Andrew Littleton Sihler (born 25 February 1941 in Seattle) is an American linguist and comparative Indo-Europeanist.

==Biography==
Sihler received his Bachelor of Arts cum laude in 1962 from Harvard College, where he studied Germanic languages, literature, and linguistics. He earned his Master of Arts from Yale in 1965. Taking his doctorate in 1967, Sihler trained in general linguistics but with a concentration in historical-comparative linguistics — Indo-European in particular — studying under Warren Cowgill and Stanley Insler, among others. Upon graduation, he joined the faculty of the Department of Linguistics at the University of Wisconsin–Madison, from which he retired in the spring of 1999.

Sihler has contributed to Indo-European linguistics by showing that Edgerton's Law (an extension of Sievers' Law) is untenable when all the evidence is taken into account. In addition, he has written a comparative grammar of Greek and Latin intended to replace the one written by Carl Darling Buck some sixty years previously.

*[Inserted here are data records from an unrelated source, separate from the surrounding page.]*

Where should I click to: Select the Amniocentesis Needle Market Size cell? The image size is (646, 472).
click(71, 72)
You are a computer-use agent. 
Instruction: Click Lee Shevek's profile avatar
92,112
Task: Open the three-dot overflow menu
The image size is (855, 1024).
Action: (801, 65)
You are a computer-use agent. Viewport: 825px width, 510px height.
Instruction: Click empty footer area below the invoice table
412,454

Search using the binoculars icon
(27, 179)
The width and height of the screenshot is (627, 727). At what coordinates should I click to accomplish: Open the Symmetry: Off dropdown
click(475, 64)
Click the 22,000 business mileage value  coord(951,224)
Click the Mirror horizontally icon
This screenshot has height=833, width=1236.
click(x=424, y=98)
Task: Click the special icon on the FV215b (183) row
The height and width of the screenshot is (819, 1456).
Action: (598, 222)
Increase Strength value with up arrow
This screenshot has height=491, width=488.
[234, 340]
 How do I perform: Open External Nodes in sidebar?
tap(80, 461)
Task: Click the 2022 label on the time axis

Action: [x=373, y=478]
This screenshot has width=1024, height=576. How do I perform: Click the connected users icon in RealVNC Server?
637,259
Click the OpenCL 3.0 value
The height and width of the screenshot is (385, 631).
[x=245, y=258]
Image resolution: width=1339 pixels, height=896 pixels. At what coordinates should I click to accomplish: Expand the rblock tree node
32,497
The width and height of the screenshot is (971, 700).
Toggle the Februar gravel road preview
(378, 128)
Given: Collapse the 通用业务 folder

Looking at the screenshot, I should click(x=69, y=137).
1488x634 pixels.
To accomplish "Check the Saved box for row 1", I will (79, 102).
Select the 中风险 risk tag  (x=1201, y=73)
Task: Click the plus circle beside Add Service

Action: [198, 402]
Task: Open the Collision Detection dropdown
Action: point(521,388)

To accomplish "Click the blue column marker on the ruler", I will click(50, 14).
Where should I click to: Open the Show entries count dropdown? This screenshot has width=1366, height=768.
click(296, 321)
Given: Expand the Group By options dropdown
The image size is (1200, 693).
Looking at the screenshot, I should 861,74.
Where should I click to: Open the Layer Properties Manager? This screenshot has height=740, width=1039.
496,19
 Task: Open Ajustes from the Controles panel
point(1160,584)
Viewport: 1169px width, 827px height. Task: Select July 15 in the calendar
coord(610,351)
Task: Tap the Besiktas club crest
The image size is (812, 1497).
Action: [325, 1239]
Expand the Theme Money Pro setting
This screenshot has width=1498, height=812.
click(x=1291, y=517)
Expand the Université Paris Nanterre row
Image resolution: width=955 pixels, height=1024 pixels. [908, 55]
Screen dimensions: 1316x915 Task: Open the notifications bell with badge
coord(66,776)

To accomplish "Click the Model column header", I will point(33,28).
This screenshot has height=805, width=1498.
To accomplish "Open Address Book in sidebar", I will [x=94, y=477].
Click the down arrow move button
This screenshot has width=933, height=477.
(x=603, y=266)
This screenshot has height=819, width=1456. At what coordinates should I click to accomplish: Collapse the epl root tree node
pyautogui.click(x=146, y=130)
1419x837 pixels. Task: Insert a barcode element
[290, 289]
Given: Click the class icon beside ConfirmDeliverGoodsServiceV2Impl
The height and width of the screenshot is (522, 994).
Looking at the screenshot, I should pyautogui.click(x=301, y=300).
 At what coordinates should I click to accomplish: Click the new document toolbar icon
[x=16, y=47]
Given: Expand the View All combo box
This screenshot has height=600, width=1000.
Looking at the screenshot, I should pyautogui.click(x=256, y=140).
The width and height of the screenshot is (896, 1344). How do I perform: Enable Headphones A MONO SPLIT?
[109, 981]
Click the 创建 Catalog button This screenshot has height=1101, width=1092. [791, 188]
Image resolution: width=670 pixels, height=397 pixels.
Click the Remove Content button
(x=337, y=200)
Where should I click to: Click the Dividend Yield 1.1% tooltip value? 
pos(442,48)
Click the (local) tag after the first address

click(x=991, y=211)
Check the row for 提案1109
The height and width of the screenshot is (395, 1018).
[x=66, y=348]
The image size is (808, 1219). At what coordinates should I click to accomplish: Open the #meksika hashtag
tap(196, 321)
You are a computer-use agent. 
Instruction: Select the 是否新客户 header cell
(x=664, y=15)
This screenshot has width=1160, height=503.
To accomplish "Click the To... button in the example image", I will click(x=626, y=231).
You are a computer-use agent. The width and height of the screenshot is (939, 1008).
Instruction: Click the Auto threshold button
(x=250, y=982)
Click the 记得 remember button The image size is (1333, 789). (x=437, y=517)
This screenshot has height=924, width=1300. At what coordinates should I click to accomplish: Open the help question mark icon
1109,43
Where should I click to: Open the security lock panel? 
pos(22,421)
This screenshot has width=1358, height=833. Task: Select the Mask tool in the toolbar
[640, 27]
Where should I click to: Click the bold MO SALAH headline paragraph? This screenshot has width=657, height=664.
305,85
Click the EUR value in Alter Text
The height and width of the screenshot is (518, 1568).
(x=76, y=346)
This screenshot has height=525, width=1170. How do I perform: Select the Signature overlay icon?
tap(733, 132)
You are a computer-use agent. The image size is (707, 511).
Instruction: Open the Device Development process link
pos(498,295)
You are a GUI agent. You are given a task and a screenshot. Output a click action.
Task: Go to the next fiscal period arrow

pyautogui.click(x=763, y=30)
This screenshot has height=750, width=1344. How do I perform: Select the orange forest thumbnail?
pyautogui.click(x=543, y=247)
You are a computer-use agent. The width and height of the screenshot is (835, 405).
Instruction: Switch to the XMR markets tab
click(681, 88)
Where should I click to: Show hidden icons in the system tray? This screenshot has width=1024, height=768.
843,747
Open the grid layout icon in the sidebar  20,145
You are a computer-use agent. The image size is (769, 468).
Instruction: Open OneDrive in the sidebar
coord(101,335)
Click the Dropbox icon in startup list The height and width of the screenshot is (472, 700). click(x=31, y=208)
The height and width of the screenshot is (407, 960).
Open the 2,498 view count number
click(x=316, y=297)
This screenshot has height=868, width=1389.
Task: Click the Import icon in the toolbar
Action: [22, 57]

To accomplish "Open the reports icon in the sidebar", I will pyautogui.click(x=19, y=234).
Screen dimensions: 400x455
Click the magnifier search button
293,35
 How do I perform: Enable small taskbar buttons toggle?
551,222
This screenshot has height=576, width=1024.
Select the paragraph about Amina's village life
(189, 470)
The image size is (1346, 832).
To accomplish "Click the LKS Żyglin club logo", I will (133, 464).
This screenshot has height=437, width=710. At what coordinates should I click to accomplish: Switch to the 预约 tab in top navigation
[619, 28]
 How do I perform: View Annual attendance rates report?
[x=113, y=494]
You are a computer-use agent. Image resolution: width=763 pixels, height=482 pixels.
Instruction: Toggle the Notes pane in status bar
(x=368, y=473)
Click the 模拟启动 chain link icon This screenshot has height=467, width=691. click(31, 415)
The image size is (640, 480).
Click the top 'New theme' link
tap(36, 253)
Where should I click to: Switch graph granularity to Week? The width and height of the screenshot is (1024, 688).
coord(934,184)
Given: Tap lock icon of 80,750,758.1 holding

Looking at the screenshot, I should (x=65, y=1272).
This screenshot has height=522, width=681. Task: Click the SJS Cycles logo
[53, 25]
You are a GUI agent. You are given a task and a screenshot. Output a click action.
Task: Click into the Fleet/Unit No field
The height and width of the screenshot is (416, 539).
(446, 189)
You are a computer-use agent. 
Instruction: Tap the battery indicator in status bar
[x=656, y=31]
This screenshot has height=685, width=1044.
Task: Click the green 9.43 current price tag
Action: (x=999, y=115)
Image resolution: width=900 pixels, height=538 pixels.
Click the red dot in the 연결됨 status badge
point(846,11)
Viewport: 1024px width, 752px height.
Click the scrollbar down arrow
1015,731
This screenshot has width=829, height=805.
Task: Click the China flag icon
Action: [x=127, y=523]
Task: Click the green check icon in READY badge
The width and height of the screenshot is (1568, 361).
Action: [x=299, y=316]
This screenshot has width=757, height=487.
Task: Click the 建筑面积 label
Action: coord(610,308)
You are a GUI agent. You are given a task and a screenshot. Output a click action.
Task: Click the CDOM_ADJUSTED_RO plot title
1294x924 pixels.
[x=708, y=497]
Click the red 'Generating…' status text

Andrew's brother William W. Sihler is a professor of finance in the Darden School of Business at the University of Virginia. The Sihler brothers are the grandnephews of Ernest Gottlieb Sihler and great-grandsons of Wilhelm Sihler. Gottlieb was a classics scholar whose works show little interest in historical linguistics. Wilhelm's university training was in philosophy, though he early was drawn to theology instead. He published short works on a variety of subjects.

==Major works==
- New Comparative Grammar of Greek and Latin (Oxford University Press, 1995; ISBN 0-19-508345-8)
- Language History: An Introduction (John Benjamins, 2000; ISBN 1-55619-969-4)
- Edgerton's Law: The Phantom Evidence (Carl Winter, 2006; ISBN 3-8253-5167-X)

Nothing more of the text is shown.